11. Note that each processing Box uses a maximum of 10 concurrent connections
to your SQL server.
How to control Boxes from the Command line?
You can control a box individually using a telnet connection to their IP:port
e.g.
telnet localhost 4444
You will see
yiannis@yiannis-desktop:~$ telnet localhost 4444
Trying ::1...
Connected to localhost.localdomain.
Escape character is '^]'.
Connected>
help
HELP ---> This command help list
NEW_PARAMS --> Update SMSC Hosts + Web CellID access URL
NEW_LISTS ---> Update MCC / DST / Timezone lists
SETUP_DB --> Create SQL server tables
LICENSE_INFO --> Get remaining license time
CELLID_DB_ADD;filename.txt --->Adds records to cellID lookup table
GET_ID ---> Request runID to renew license
NEW_LICENSE ---> to apply new license.
STATS ---> Get usage summary
SHOW_DAILY_LOG ---> Get daily activity summary
END_BOX ---> Stops this socket server safely
PAUSE_BOX ---> Stops processing new requests
RESUME_BOX ---> Resumes processing new requests
SMSC_HOSTS ---> Registered SMSC Hosts for sending SMS messages
SYSTEM_INFO ---> Get system load information
----------------------------------------------------------------
ENDRESPONSE
Each ISCBOX can be controlled by telneting to its IP -port and submitting typed text
commands. 'Help' displays the available commands.
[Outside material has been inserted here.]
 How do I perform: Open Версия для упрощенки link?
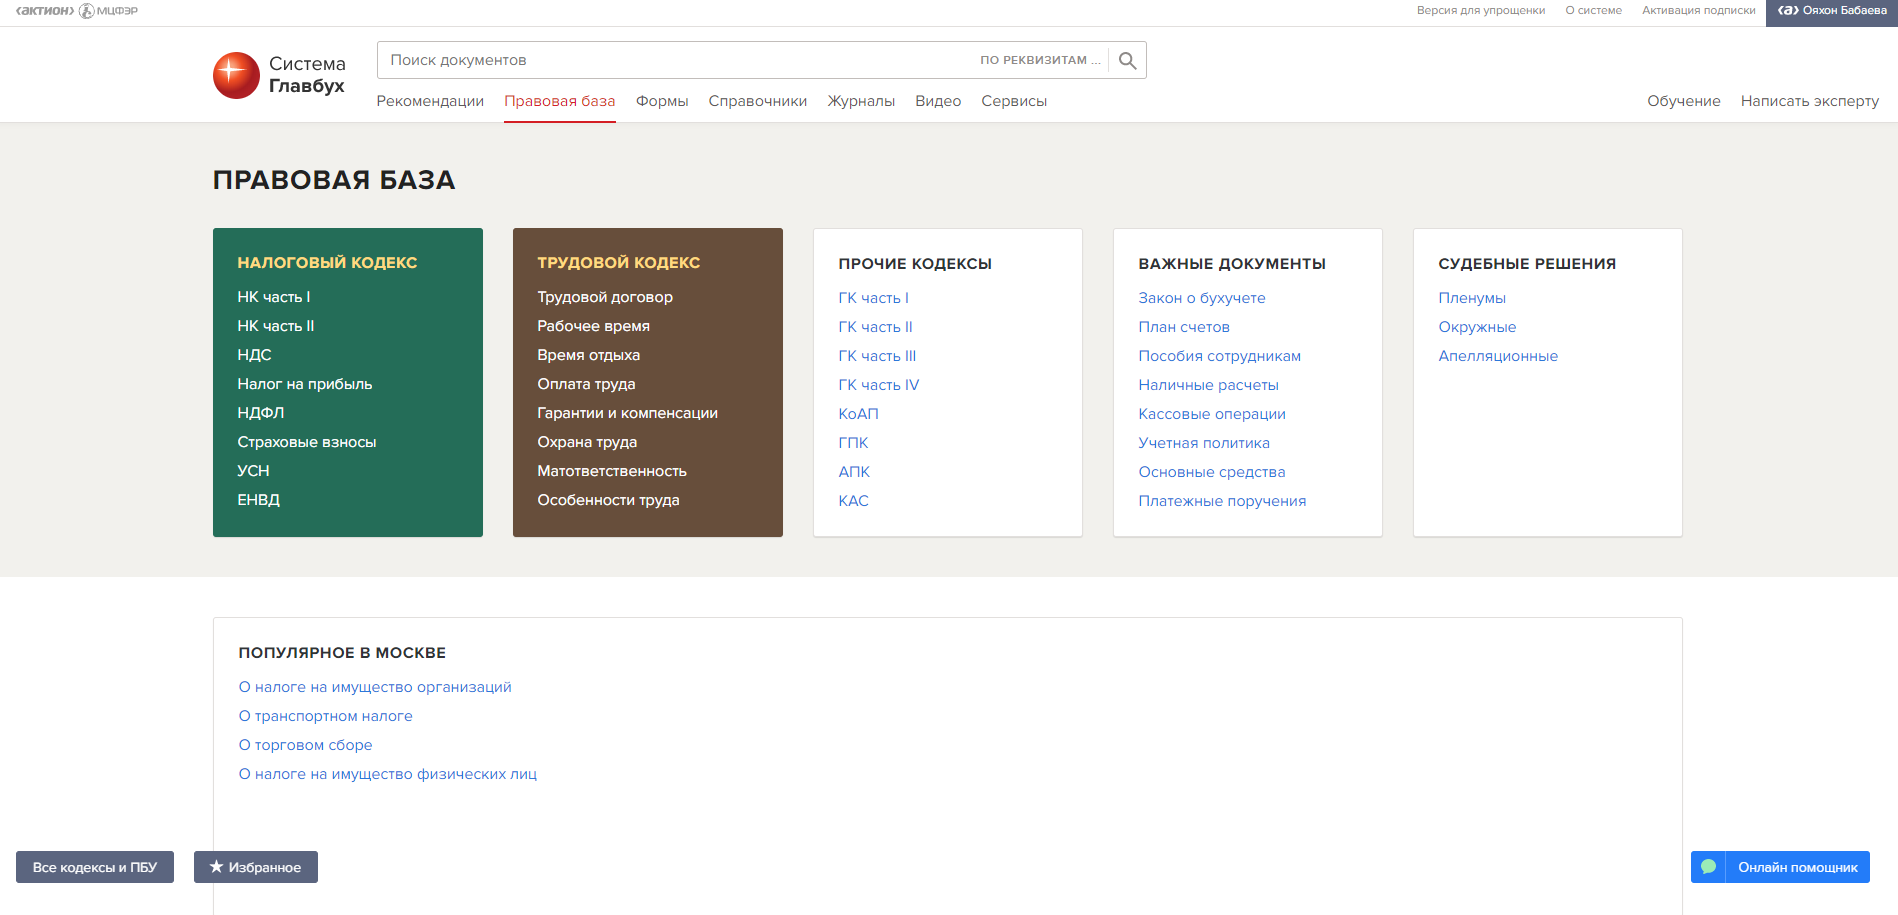point(1480,11)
Getting the initial license lease on each ISCBox is efficiently done using your telnet
connection.
The current license is projected by entering LICENSE_INFO on your telnet terminal.
11

12. You will receive the remaining operation time in days.
To renew your license enter GET_ID which yields the Run ID of this BOX.
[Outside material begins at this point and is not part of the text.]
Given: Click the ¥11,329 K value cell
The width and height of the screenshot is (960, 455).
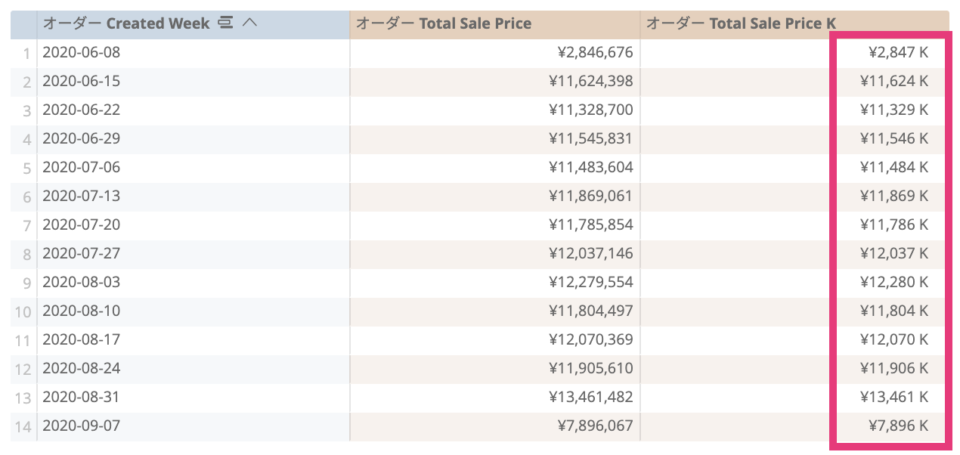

Send the Byte sequence you will receive to the ISCAS Support, and you will receive a
license certificate which will be imported to the system by using the command
NEW_LICENCE;<CertificateString>
You can verify if the certificate has cleared, by entering LICENSE_INFO.
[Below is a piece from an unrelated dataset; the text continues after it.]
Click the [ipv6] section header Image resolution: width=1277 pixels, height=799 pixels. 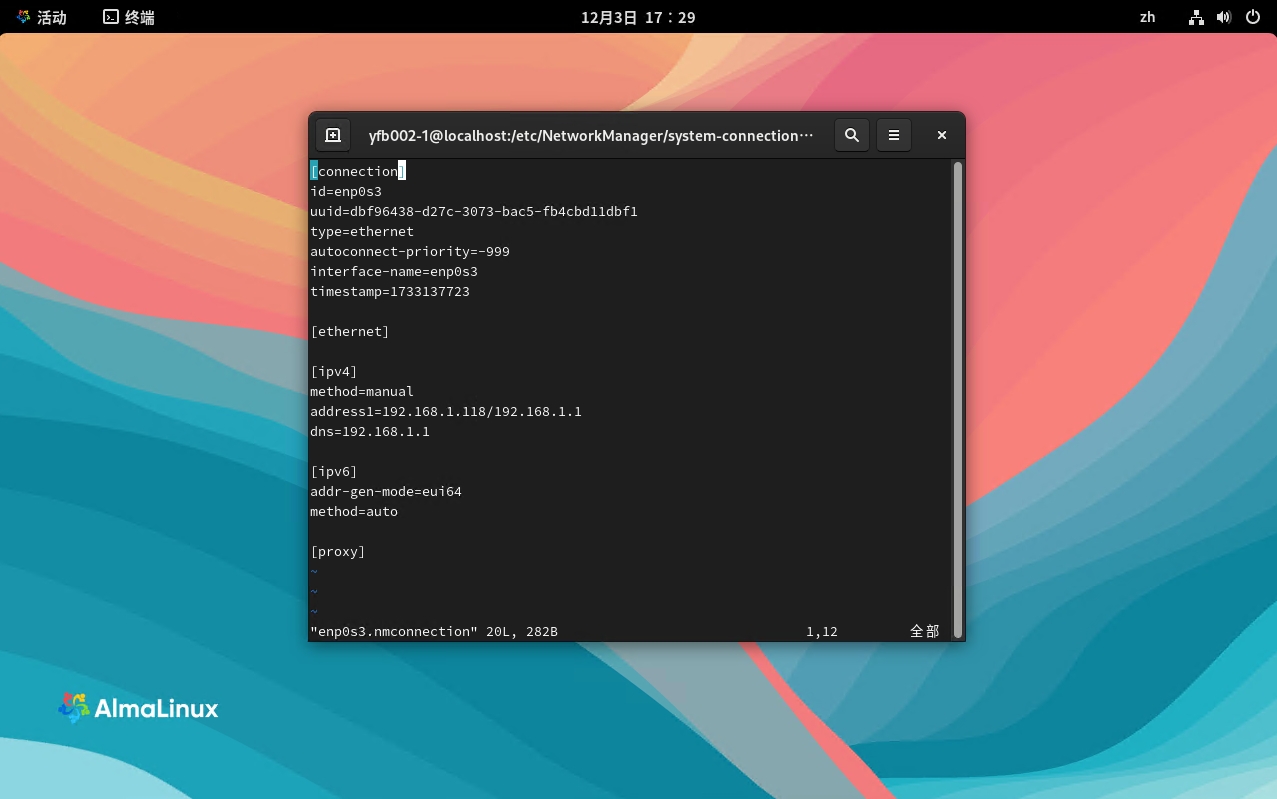tap(334, 472)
A license certificate can be used only once for the specific BOX.
There is a very important command which can only be executed by a telnet
connection,
and that is physically ending the BOX in a safe way.
This is done by typing the command END_BOX.
All other commands, although command line driven, are much more easily executed over
the web console as will be explained later on.
Although everything in ISCAS runs fine using just one ISCBOX, it is recommended to
launch a minimum of 2 boxes, either residing in one physical server or more. Thus the load
can be shared evenly; it is simply an easy step to stop a box, end it safely, upgrade its
software if needed and restart it again, while the next one is routed all traffic; so the
service never has to come down this way and runs 24/7.
If more than one physical servers are available, the same concept applies, since it
increases the system's redundancy and throughput. Having 2+ servers in different
locations further increases the fault tolerance of the setup (power shortages etc).
Files /Folders and settings
The ISCAS uses 2 folders /home/<username>/ISC and /home/<username>/ISCLog
The first one houses the configuration files that control its operation and the second one
the logs that are generated during its operation.
Lets examine the most important setup files...
/home/<username>/ISC/DBParameters.txt
we see its typical content:
DBCLASSNAME;org.postgresql.Driver;4444
DBCONNECTION;jdbc:postgresql://localhost:5432/ISC_DATABASES;4444
12

13. DBUSER;postgres;4444
DBPASSWORD;password;4444
DBADMINEMAIL;xxx@gmail.com
You can see a series of field attributes and related values:
DBADMINEMAIL is the DB admin's email address. An email is sent automatically in case
the DB server declares a fault state.
DBCLASSNAME is the JDBC classname used to connect to the SQL server, in this case
org.postgresql.Driver and 4444 is the port of the Box that will use this connection.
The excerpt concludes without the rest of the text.